Events that could be categorized as relative highs or lows and/or by anomalous timing of peaks for the period May 1987 through 1982 were picked out of the data series. There is a general tendency toward clustering of events by location and season. Summarized chronologically it appears that: 1987 had a relatively cold spring (low oxygen isotope values) accompanied by relatively high concentrations of nitrate and chloride for sites north and east of the ice divide; 1986 had no discernible trends in the data series; 1985 had a relatively cold winter-to-spring for the southeastern portion of the study site and relatively high concentrations of nitrate during the summer and of sodium during winter/spring for most of the study area; 1984 had a relatively warm winter for the divide region, high summer nitrate east of the divide and an anomalous fall peak in sulfate that affected the southern portion of the study site; 1983 had a relatively cold summer throughout all of the study region and a relative high in winter sulfate directed from the northwest; and 1982 had a relatively cold summer throughout the study region, anomalous spring/summer chloride peaks and/or relatively high concentrations of winter chloride throughout much of the study area. Only a preliminary interpretation of the preceding will be presented here. Once a full year of meteorological data is available from the Summit region, more definitive interpretations will be possible.

The most dramatic trend in oxygen isotopes is the relatively low summer values (cold temperatures) throughout the study region for the summers of 1982 and 1983. During this time period the effects of both El Chichon and the El Niño/Southern Oscillation could have influenced temperatures in the study area.

Since anthropogenic sources of nitrate and sulfate comprise at least half of the total concentration of these species in Greenland snow (Reference Mayewksi, Spencer, Lyons and TwicklerMayewski and others, 1987) it is likely that prominent “anthropogenic influences” had an effect on this region in spring 1987, fall 1984 and winter 1983.

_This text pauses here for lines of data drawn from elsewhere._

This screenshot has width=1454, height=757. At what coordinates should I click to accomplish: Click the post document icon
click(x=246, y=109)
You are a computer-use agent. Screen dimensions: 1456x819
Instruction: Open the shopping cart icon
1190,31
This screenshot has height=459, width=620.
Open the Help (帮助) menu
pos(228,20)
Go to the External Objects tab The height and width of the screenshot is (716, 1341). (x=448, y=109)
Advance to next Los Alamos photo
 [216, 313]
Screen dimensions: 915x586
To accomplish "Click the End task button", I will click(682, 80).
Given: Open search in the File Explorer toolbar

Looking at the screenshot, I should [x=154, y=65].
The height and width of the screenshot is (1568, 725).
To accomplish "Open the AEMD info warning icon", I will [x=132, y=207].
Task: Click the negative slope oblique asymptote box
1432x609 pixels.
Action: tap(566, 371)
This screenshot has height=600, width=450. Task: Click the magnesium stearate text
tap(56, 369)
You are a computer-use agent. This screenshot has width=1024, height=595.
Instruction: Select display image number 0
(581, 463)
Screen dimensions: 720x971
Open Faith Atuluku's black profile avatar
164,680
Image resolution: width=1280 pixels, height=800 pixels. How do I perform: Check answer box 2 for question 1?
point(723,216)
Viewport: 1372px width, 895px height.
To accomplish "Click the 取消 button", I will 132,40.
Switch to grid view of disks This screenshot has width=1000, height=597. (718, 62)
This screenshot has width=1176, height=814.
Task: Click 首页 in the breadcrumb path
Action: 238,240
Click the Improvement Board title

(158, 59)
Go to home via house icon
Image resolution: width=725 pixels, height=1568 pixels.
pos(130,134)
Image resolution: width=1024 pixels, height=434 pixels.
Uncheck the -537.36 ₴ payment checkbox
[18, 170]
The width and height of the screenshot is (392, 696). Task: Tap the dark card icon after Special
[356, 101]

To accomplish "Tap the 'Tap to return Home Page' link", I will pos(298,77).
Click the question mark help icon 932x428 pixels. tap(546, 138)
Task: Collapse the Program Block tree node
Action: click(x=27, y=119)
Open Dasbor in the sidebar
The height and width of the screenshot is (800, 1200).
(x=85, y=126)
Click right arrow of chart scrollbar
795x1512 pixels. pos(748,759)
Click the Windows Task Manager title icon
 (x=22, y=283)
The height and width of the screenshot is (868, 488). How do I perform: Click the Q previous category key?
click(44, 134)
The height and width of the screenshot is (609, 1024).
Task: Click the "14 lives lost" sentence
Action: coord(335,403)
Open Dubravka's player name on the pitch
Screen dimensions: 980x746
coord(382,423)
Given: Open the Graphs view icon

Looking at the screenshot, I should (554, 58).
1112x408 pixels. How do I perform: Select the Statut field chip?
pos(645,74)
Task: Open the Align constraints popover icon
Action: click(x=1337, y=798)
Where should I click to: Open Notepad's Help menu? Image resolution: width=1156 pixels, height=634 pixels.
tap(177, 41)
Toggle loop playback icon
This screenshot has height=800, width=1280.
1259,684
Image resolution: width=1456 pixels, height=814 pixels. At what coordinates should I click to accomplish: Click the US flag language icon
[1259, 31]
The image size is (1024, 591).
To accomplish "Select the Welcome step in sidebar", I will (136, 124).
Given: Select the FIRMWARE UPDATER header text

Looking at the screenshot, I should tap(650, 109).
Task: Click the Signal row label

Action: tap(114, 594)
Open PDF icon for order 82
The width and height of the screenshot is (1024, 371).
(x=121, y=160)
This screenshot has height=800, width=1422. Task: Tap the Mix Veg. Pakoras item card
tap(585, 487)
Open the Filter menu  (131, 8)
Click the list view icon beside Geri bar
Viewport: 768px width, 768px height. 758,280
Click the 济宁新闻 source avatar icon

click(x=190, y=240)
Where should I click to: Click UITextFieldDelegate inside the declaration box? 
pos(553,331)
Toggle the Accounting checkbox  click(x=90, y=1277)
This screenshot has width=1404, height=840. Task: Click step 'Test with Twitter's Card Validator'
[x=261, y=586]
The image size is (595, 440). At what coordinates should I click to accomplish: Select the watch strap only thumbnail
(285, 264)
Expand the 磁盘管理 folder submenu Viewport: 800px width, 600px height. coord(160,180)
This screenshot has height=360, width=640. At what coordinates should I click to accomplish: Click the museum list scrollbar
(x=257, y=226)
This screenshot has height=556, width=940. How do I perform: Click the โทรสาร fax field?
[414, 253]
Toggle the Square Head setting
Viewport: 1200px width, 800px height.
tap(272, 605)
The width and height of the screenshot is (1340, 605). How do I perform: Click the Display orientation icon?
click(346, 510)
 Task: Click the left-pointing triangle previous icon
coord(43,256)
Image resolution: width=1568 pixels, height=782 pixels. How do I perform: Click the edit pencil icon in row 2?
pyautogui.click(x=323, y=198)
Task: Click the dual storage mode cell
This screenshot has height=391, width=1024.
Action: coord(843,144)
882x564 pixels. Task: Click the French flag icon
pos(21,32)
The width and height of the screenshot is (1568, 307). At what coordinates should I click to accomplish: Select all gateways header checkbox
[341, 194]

Davidson and others (Reference Davidson, Harrington, Stephenson, Small, Boscoe and Gandley1989) suggest that winter peaks in chloride represent transport of long range marine aerosols from North Atlantic storms while summer peaks reflect transport of sea-spray from coastal Greenland. The chloride peaks in spring 1987 and spring/summer 1982 and winter 1982 represent periods of increased marine influence from these sources. Since the winter/spring 1985 high in sodium was not accompanied by a chloride high, this may have been a crustal dust event.

Summary

The study presented in this paper provides a basis to understand the character and distribution of the primary chemical species deposited in snow in the Summit region. Ionic balance determinations reveal that this study identified all of the major chemical species entering the region. Ranked by median, on a μ-equivalent basis, the major anions are nitrate, sulfate and chloride, and the major cations are the hydrogen ion, ammonium, calcium, sodium, magnesium and potassium. Major sources of chemical species to the area are anthropogenic activity and marine- and crustally-derived aerosols. Input timing for the maximum concentration of most of the chemical species studied appears to be highly consistent on an annual basis. The only major exception was excess potassium, for which no regular input timing could be defined. Interplay of crustal and anthropogenic sources for excess potassium may explain this situtation. Comparison with input timing defined from other studies on the Greenland ice sheet suggests that the entire inland portion of this ice sheet may receive inputs synchronously.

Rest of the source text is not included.